Short-fiction collections are often arranged around a common theme. Means pushes the idea to its limits. Each entry features, quite literally, the "spot" of the title – a centrifugal point to which the matter of each story is ineluctably drawn. The "spot" can range from a "pucker" on the surface of a lake to the space between broken skin and a dressing, or the turning-point between lust and love. What these "spots" all share is an end-of-the-line inevitability.

Appreciating Means's work involves learning to identify different shades of grey. His characters aren't often allowed the luxury of a personality, so when they are given a partner or a domestic life, we sit up and listen. In "A River in Egypt", a father waits in hospital to learn if his son has tested positive for cystic fibrosis. Enraged by the child's "ducklike" squalls, he seals the boy's mouth shut with his hand. Driving home, he starts to cry, "the way a man must cry when he is faced with the future, any future".
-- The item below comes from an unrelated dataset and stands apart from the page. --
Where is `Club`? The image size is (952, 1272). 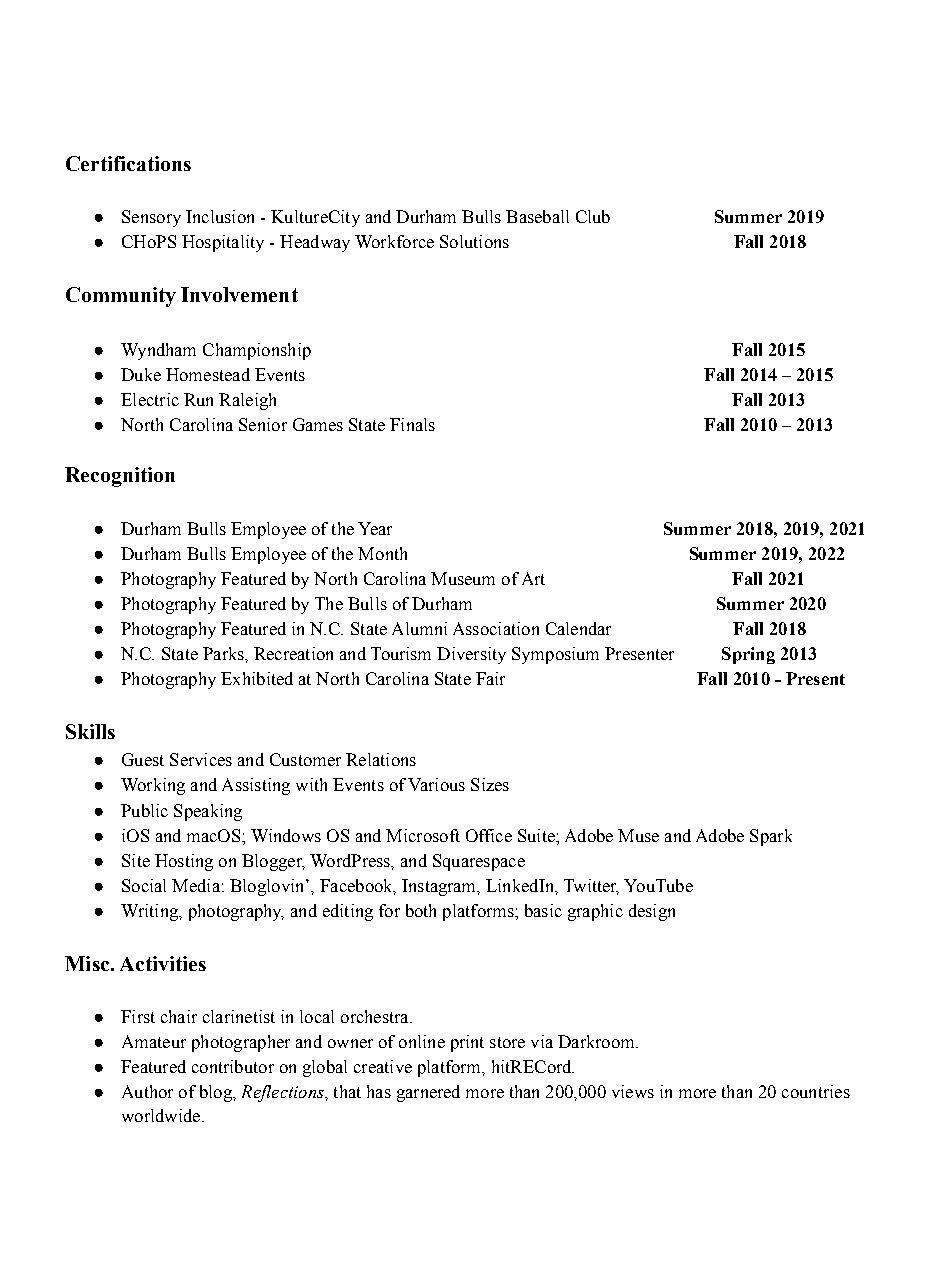 Club is located at coordinates (593, 216).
As in his previous collection, The Secret Goldfish, Means shows a taste not only for offbeat story arcs but for experimental prose. "The Knocking" unfurls in unfeasibly long sentences but this stylistic tic neatly captures the stream of complaint issuing from a newly separated husband maddened by sounds of tapping coming from the apartment above.

Yet the most conventional entry also proves the most memorable. "Reading Chekhov" relates the course of a languid affair between a 34-year-old seminarian and a married woman working for a church charity in Upper Manhattan. Oblivious to the city's roar, the couple's trysts take on the stillness of an urban elegy. As ever in Means's fictional universe, these characters have long moved on from despair and turned to embrace the void.